Lebanese teens invent urine-powered generator
As Lebanon's environmental woes continue to escalate, with mountains of garbage rotting in the street and power cuts lasting up to 18 hours a day, three high school teenagers have taken it upon their shoulders to change the status quo with a generator that runs on urine.
When then-grade nine students Firas Makarem, Badih Salha and Iyad Hariz were assigned an end-of-the-year science project in 2013, they chose to imitate the invention of three Nigerian girls who made headlines with their urine-powered generator.
"The idea of the [assignment] was that they had to use what they learned to solve a current environmental or social problem in their community," said Jinan Shayya, the students' science teacher and project supervisor at the Ras el Maten school just outside Beirut.
"I created a Facebook group for the whole class where I would share scientific news and inventions to give them ideas. They saw this idea as an inexpensive way to solve the electricity problem in their country, especially since urine is a renewable source of energy."
The school was, like many other districts in the area, struggling with power cuts that could last the whole school day, hence the familiar need for a generator.
"We saw that [the project] combined several issues that we deal with here in Lebanon, like electricity and sewage, and the environment," 16-year-old Salha said.
The model changes
The initial model for the project replicated the Nigerian version:
• Urine is put into an electrolytic cell (originally a car battery), which separates the liquid into nitrogen, water and hydrogen.
• The hydrogen goes through a filter for purification and then into a gas cylinder, which looks similar to the kind used for outdoor barbecue grills.
• The gas cylinder pushes the filtered hydrogen into another cylinder that contains liquid borax, in order to remove moisture from the gas. Borax is a natural mineral, commonly used in laundry detergent.
• The hydrogen is pushed into the generator in the final step of the process.
However, things didn't go as planned, as the team quickly discovered that this process was flawed for several reasons.
"The first thing we changed is the usage of borax, a chemical used to [help] dehydrogenize urine. It was not compatible with the project," said Salha.
Another challenge was the battery.
"The battery didn't work because of its acidity," Salha told Wamda. "When you electrolyze using a battery, you don't get pure hydrogen; you get nitrogen and other gases which harm the generator and the electrolysis process. They also affect their efficiency so that the [process] takes a lot more time."
With the help of mechnical engineer Majd Fayyad, who guided them along the way, the team considered three alternatives: performing electrolysis on the urine, substituting the car battery with a less acidic one, or using a fuel other than urine.

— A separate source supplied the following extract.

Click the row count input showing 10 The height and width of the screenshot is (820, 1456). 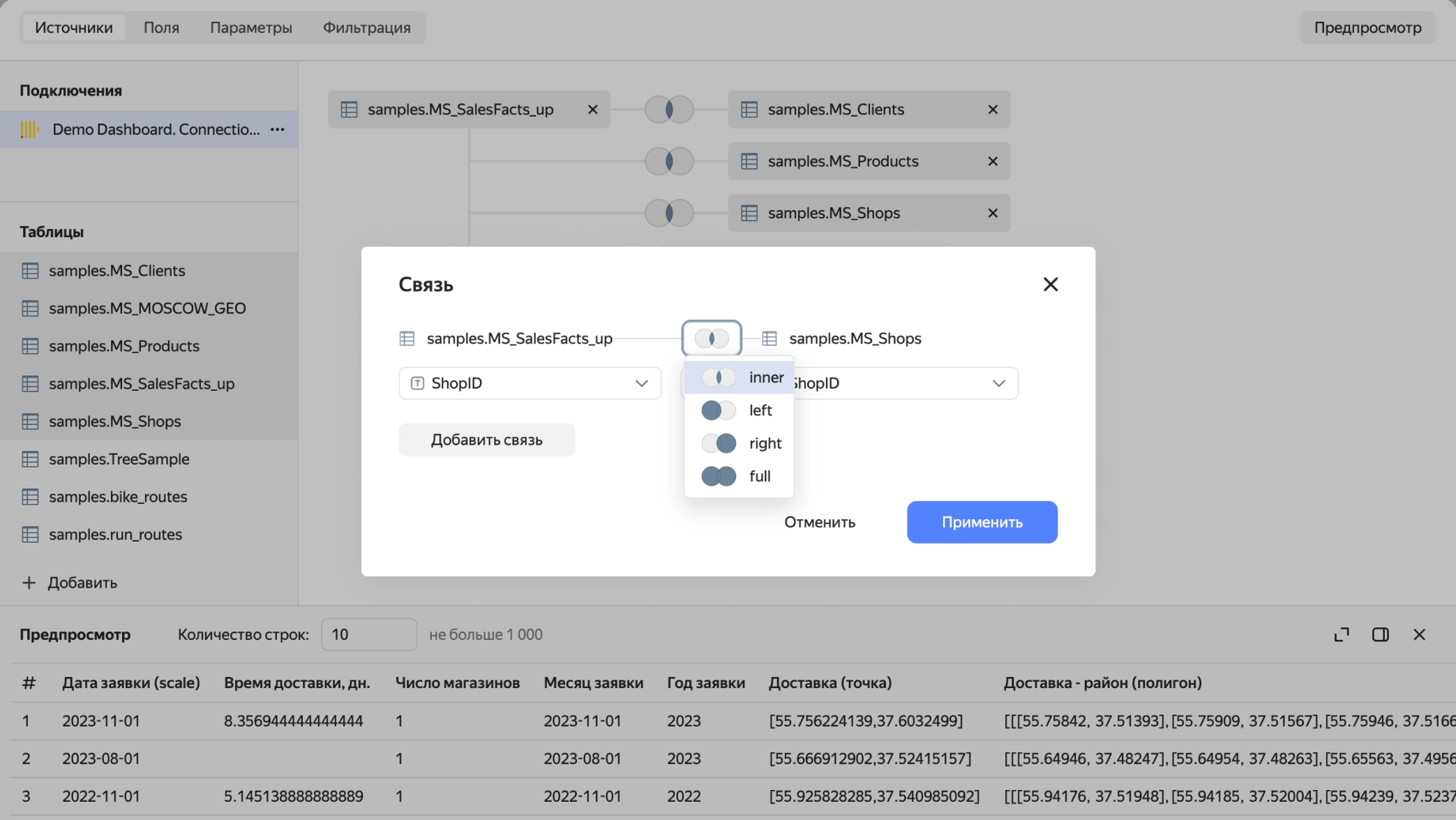pyautogui.click(x=368, y=634)
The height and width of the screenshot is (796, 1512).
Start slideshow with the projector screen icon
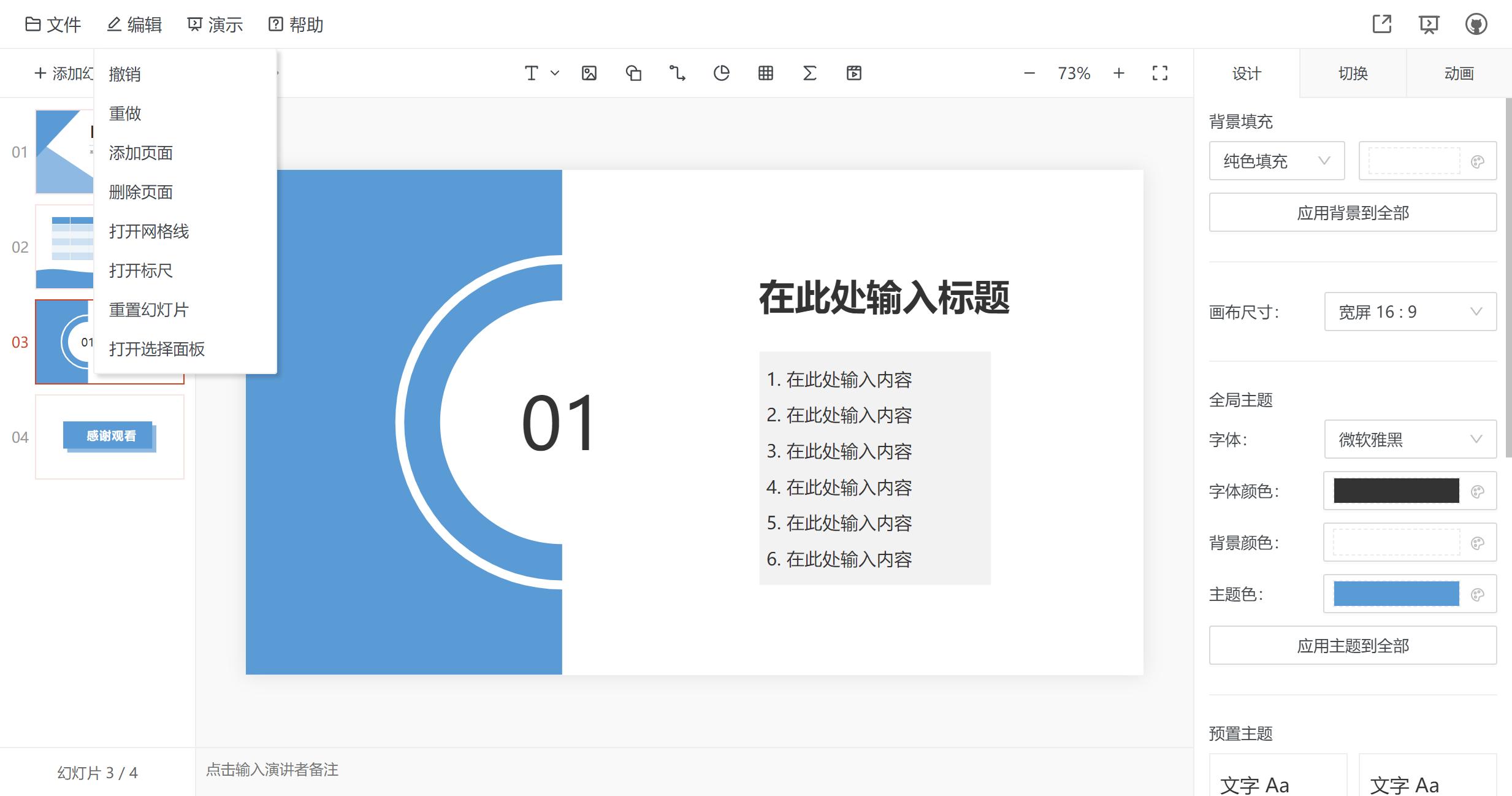[1429, 24]
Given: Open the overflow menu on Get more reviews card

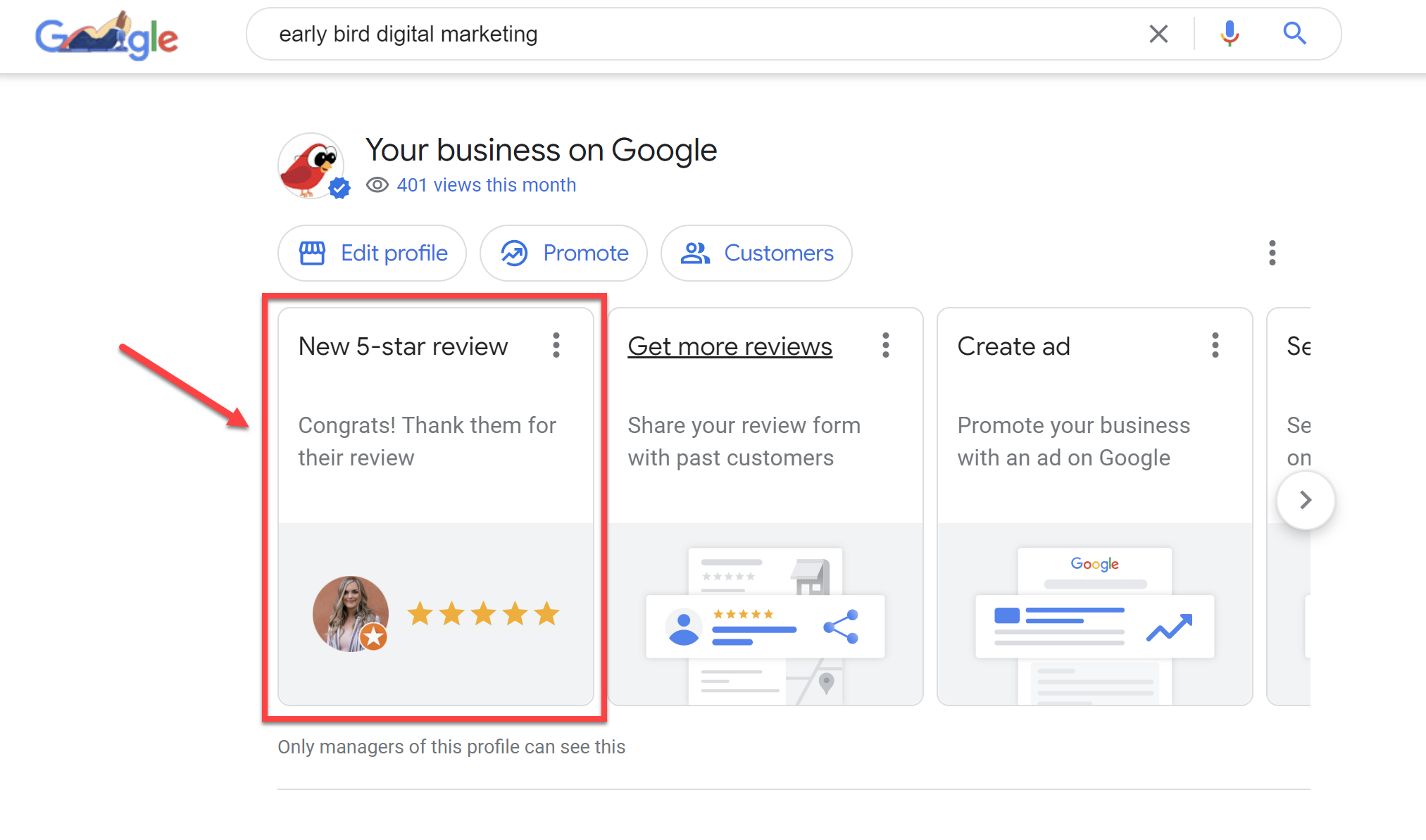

"The most feasible and affordable alternative was electrolysis," said Hariz. A basic electrolytic cell (with a cathode, an anode and electrolyte) was introduced to perform electrolysis and separate the hydrogen from the urine. The hydrogen was then sucked into a vacuum gas bottle and driven to the generator.
"We also changed the specific amounts of urine [outlined in the Nigerian experiment]," said Salha. "It was [mentioned] as one liter for six hours of electricity, which is nothing reasonable at all."
The numbers still don't add up
When it comes to numbers, volumes and efficiency, the boys are carving their own path in researching the amount of urine it would take to power various facilities and machines. "There is no research whatsoever on urine electrolysis," said Hariz. "So the one we are doing now is very new."
"We still have a long way to go in researching, so if I give you a number, it will be inaccurate and not credible," said science teacher Shayya when asked about specific amounts. "Currently we are studying what factors can increase the amount of hydrogen produced per a small amount of urine."
The team could only reveal that, during the AUB science fair competition, a half-liter of urine was enough to "power a few bulbs".
Currently, the generator is being actively used to light a small section in the school, as part of the research activity. "We're using the generator to light the kindergarten section, which is comprised of five rooms, each with a number of bulbs and a fan," said Shayya.
In consent with the school administration, the team, headed by Shayya, plans to alter the plumbing system of the school so sewage pipes can be directed towards the generator.
"That way, every student will be indirectly contributing to collect more urine and help himself or herself have more electricity in school."
The team are also aware that their strategy will have "economic benefits, as the school won't have to pay electricity taxes, and that’s a huge benefit", said Hariz.
In 2013, the team won first prize for both the AUB and the Lebanese university science fair. They then applied to Ford's Conservation & Environmental Grants sustainability grants, and received a grant of $12,000, which they plan to use for their research.
"We believe we have a huge market in Lebanon and globally as well," said Salha. "The first step is having a product that will power your electricity at home, and then we can apply it and expand to have a larger market like charging your phone… but our studies of that are not very thorough."
It all depends, according to the team, on the final results of hydrogen efficiency versus urine volume.
Furthermore, they're excited to represent Lebanon at the Energy Global Awards, where, should they win, a prize of 10,000 Euros awaits them.